> [YOUR TASK] Determine the number of lines in the data below that hold "chevron"; give nothing but that number.

> [DATA PROVIDED]
+++

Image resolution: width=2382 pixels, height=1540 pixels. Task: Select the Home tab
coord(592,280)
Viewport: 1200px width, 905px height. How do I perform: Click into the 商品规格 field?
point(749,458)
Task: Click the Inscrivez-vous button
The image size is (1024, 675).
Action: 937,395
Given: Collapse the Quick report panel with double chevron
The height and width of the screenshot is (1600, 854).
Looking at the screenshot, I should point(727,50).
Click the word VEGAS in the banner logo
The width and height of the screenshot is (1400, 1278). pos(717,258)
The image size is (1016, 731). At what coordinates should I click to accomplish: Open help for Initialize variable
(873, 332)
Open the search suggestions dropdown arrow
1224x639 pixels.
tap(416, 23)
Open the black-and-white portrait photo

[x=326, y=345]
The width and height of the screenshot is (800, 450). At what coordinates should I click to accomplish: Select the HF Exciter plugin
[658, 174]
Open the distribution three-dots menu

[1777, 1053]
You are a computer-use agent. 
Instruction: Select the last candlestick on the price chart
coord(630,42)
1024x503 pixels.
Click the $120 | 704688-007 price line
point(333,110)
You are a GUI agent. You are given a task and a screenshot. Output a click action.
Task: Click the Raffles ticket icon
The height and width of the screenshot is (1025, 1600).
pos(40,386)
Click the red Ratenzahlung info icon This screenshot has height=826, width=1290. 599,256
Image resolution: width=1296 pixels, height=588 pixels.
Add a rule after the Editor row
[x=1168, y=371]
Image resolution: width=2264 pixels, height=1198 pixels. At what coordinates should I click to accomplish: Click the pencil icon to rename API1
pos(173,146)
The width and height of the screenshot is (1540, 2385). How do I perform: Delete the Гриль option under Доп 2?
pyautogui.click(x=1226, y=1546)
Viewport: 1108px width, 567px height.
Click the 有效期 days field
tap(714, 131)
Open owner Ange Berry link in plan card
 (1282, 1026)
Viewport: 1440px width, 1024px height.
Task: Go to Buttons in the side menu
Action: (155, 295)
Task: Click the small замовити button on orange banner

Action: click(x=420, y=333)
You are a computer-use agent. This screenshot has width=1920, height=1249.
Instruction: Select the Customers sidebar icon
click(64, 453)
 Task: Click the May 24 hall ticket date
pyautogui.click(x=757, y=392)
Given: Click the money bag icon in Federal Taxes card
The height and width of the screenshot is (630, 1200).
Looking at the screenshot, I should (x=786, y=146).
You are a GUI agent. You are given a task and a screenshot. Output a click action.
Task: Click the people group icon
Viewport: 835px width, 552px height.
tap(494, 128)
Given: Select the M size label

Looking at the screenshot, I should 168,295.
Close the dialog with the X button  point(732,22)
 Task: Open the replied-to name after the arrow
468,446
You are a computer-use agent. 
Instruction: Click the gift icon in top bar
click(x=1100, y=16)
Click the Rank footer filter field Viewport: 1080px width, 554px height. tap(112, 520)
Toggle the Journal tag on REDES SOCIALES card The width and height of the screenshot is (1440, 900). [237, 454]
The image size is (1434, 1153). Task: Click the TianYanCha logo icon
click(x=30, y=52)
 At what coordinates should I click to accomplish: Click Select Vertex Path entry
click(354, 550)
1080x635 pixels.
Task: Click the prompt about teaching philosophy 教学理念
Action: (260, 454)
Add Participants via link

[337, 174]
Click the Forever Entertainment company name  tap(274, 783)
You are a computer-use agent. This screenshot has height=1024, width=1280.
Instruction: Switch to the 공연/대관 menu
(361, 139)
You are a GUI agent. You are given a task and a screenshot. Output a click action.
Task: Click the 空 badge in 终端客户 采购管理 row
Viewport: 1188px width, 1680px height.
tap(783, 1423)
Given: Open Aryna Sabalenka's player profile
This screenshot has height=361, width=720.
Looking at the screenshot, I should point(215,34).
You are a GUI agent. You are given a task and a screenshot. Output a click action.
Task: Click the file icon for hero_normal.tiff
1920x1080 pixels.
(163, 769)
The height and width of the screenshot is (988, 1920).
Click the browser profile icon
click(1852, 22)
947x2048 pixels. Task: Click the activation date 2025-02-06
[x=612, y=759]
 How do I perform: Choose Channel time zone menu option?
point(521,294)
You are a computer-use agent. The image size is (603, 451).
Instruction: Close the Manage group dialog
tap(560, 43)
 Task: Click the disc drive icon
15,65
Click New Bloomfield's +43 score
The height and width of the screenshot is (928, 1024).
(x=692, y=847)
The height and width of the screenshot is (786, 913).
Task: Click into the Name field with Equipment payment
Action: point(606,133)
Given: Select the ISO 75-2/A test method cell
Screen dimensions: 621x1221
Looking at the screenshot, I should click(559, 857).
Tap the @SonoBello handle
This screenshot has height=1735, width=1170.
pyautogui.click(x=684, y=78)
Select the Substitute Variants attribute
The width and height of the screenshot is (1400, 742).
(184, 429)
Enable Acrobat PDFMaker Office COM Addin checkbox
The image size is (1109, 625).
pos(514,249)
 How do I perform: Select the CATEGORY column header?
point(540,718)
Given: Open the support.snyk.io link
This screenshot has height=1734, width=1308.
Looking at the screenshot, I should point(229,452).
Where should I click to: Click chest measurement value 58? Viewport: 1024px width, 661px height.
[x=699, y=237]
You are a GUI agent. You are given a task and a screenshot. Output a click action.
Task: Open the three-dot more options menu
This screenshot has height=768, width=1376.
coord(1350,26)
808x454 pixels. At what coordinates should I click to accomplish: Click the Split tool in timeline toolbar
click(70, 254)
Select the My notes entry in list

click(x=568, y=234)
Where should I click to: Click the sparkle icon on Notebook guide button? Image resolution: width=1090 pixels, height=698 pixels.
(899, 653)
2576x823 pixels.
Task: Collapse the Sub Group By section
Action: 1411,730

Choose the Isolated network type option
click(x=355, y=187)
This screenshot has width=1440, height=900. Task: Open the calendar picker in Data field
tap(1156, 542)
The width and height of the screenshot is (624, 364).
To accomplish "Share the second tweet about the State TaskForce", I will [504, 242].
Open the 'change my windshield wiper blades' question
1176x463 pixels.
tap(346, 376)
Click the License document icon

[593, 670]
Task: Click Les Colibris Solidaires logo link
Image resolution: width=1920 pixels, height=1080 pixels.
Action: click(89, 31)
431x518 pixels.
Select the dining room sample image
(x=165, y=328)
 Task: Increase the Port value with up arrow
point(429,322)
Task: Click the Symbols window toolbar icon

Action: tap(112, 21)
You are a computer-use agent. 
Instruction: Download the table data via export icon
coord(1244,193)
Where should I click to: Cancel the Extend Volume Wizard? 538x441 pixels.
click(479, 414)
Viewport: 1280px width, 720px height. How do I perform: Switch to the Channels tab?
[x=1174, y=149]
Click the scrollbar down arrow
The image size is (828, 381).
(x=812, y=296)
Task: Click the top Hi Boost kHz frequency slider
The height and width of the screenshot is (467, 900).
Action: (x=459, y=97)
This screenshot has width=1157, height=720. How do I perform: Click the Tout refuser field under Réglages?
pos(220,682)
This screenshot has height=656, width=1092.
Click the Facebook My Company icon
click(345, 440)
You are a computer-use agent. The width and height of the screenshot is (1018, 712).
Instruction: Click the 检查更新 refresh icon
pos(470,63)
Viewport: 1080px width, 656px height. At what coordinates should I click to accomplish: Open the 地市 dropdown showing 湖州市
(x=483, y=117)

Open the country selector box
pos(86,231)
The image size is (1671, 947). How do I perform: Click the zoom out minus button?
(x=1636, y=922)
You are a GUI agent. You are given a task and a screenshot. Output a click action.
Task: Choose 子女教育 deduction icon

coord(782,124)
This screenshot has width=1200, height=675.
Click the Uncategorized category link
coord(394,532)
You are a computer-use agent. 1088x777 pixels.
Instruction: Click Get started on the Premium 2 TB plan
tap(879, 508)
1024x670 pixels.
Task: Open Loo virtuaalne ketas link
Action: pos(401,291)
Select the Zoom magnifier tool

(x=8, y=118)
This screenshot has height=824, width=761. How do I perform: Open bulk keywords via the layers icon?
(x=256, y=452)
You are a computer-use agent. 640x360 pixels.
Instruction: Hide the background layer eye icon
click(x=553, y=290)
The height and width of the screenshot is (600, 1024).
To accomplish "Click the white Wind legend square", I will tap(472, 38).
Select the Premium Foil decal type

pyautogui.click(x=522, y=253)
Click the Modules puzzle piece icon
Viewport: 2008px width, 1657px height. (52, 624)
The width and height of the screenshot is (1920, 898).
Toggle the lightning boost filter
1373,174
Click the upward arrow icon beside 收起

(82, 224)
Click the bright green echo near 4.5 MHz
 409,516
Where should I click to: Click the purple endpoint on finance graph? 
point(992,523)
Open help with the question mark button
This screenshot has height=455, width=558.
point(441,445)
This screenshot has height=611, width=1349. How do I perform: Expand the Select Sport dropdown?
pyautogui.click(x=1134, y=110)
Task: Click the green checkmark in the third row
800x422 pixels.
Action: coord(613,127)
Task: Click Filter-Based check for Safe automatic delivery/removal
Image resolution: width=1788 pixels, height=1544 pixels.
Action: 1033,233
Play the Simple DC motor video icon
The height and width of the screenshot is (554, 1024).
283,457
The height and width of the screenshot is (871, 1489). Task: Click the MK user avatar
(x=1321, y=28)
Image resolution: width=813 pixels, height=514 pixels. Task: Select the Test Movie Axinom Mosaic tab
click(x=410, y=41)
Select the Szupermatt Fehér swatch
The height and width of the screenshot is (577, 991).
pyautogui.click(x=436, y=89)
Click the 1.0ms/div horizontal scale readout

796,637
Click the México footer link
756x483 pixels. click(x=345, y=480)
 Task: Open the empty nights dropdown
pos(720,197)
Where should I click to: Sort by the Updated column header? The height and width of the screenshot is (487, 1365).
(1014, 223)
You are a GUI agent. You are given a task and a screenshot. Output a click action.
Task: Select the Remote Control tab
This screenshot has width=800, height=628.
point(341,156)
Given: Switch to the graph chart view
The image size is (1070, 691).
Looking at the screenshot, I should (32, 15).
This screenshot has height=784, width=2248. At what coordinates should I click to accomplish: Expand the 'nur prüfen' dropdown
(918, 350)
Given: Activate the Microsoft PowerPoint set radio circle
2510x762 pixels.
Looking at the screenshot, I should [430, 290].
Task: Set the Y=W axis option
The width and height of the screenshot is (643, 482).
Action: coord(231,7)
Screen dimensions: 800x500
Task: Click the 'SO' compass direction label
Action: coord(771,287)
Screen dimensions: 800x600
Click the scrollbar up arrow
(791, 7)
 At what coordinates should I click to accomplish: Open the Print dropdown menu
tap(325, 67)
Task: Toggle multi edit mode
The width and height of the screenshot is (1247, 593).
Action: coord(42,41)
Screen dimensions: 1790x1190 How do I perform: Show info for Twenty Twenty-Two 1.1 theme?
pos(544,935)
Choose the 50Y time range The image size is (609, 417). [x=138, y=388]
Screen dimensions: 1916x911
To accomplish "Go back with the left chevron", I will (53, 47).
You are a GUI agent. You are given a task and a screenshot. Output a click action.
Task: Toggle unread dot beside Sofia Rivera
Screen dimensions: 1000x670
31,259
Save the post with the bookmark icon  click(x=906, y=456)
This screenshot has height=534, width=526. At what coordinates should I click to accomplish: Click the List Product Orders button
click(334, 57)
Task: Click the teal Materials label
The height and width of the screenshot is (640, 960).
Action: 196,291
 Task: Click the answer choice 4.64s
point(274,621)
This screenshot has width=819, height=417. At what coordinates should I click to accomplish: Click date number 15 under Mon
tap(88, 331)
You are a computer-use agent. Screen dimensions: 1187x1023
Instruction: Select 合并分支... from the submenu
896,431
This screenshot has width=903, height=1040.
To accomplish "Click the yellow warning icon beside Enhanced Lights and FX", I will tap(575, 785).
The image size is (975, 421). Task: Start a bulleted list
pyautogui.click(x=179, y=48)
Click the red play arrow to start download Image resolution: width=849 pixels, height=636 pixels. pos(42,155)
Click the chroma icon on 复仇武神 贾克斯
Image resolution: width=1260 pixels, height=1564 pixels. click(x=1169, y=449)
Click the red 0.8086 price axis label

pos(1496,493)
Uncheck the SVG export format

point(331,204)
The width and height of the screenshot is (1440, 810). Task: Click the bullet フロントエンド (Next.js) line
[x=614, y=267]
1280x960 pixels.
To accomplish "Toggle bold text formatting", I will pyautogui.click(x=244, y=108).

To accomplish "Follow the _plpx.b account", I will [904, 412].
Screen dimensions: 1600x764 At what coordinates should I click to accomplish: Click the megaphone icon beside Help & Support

+++

> [WRITTEN SOLUTION] 2